=== DATA SHOWN ===

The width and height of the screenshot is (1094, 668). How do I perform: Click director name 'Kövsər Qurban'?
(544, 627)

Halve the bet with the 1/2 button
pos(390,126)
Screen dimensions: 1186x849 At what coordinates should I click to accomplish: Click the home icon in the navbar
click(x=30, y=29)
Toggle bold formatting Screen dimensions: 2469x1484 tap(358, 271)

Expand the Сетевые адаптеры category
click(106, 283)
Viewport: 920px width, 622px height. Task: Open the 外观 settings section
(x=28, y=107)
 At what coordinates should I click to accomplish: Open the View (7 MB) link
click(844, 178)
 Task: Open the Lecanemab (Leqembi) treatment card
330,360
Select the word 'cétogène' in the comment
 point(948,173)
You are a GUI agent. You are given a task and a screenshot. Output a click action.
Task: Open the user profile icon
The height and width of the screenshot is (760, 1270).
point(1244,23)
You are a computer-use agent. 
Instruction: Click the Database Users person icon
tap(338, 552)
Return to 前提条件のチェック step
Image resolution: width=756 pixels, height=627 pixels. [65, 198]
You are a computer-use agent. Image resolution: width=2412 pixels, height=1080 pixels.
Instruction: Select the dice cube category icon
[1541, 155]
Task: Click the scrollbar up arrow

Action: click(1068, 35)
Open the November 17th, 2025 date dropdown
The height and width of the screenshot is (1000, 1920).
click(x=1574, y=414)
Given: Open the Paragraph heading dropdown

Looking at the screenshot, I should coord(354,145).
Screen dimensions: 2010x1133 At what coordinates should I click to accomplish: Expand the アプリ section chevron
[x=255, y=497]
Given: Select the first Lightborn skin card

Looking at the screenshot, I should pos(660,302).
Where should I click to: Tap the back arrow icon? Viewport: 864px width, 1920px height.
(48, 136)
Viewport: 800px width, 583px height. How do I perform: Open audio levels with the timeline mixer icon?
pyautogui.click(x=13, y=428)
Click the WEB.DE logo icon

=== WORK TO COMPLETE ===
Render the lines of the listing as a numbered list, leaving out blank lines. Begin at the line that contains "Return to 前提条件のチェック step" and stop after the last line of the listing.

=== COMPLETED TASK ===
1. Return to 前提条件のチェック step
2. Image resolution: width=756 pixels, height=627 pixels. [65, 198]
3. You are a computer-use agent. Image resolution: width=2412 pixels, height=1080 pixels.
4. Instruction: Select the dice cube category icon
5. [1541, 155]
6. Task: Click the scrollbar up arrow
7. Action: click(1068, 35)
8. Open the November 17th, 2025 date dropdown
9. The height and width of the screenshot is (1000, 1920).
10. click(x=1574, y=414)
11. Given: Open the Paragraph heading dropdown
12. Looking at the screenshot, I should coord(354,145).
13. Screen dimensions: 2010x1133 At what coordinates should I click to accomplish: Expand the アプリ section chevron
14. [x=255, y=497]
15. Given: Select the first Lightborn skin card
16. Looking at the screenshot, I should pos(660,302).
17. Where should I click to: Tap the back arrow icon? Viewport: 864px width, 1920px height.
18. (48, 136)
19. Viewport: 800px width, 583px height. How do I perform: Open audio levels with the timeline mixer icon?
20. pyautogui.click(x=13, y=428)
21. Click the WEB.DE logo icon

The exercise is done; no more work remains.